The extent to which Jackson Pollock's paintings can be considered fractal is a very limited one, and to this same extent many other images can be considered fractal as well. Crude sketches made by me in Adobe Photoshop, which involved no chaotic motion whatsoever and do not even resemble drip paintings, are nonetheless authentic Pollocks according to a computer using the criteria of fractal expressionism. My Untitled 5, for example, has all of the "fractal" characteristics of a Pollock painting. We also have deliberately fraudulent drip paintings made by undergraduates at Case Western Reserve University in 2007 that satisfy the same criteria and are authentic Pollock paintings made in 1948, according to the fractal authentication criteria. Meanwhile known, authentic Pollocks fail to be authentic [8]. 

The question of whether Pollock was actually undergoing chaotic motion is rendered moot as a consequence of the limited range. There are many types of chaotic motion, and some leave fractal trails. The Levy type motion assumed in [2] is a scale-invariant process, where the number of steps as a function of step-size follows a power law distribution. There is no characteristic length scale present in this type of motion, and the trajectory is a fractal [9]. On the other hand, a Gaussian random walk is a type of chaotic motion in which the number of steps is Gaussian distributed about the mean step size; the mean step size is the characteristic length scale in this type of motion. Though Gaussian random walks are chaotic, the trajectory left by a particle undergoing a this type of motion is not fractal, it is space-filling and has dimension 2 when observed over sufficiently long times. We can get a glimpse of Pollock's stride as he paints in [4]; a man of a certain height moving around a canvas of a fixed size would almost certainly have a few characteristic length scales associated with his motion.  Nonetheless the premise for the hypothesis of fractal expressionism is that Pollock underwent the scale-invariant Levy type motion as he painted. 

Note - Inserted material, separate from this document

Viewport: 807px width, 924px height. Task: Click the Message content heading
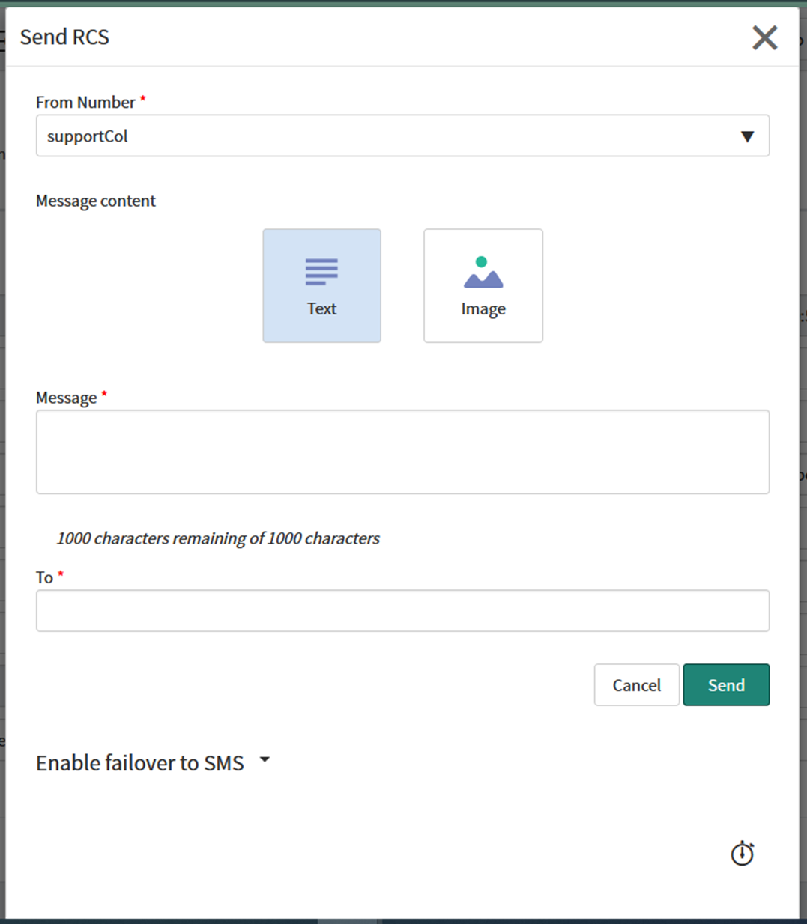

There are a few interesting questions that we uncovered in the context of fractal analysis of Pollock's paintings. In fractal expressionism, one supposes that every layer of every Pollock painting, as well as the composite image, is fractal. It is not clear that overlapping fractals would be fractal themselves, and we found that in the case of Cantor dusts this is not true: the unobscured part of a lower layer and the composite image are not fractal, even when the two constituent layers are perfect mathematical fractals (Cantor dusts). This is one problem faced by fractal expressionism that does not owe its nature to the limited range. Some other interesting mathematical findings are discussed in [1] and [8]. 

[1] Jones-Smith, Katherine, and Harsh Mathur. "Fractal analysis: revisiting Pollock's drip paintings." Nature 444.7119 (2006): E9-E10. (See also Media section of my homepage.) 
[2] Taylor, Richard P., Adam P. Micolich, and David Jonas. "Fractal analysis of Pollock's drip paintings." Nature 399.6735 (1999): 422-422.
[3] Taylor, Richard P. "Order in Pollock's chaos." Scientific American 287.6 (2002): 84-89.
[4 ]
[5] Hans Namuth films.
[6] Pollock's response to Time Magazine's 1950 article entitled "Chaos, Damn It." He wired the message "NO CHAOS DAMN IT."  See "Jackson Pollock: Key Interviews, Articles, and Reviews, by Pepe Karmel and Jackson Pollock. Museum of Modern Art Publishing, 2001.  See also
[7] Avnir, David, et al. "Is the geometry of nature fractal?." Science 279.5347 (1998): 39-40.
[8] Jones-Smith, Katherine, Harsh Mathur, and Lawrence M. Krauss. "Drip paintings and fractal analysis." Physical Review E 79.4 (2009): 046111.
[9] Mandlebrot, Benoit. The Fractal Geometry of Nature. W.H. Freeman and Company, New York. 1977.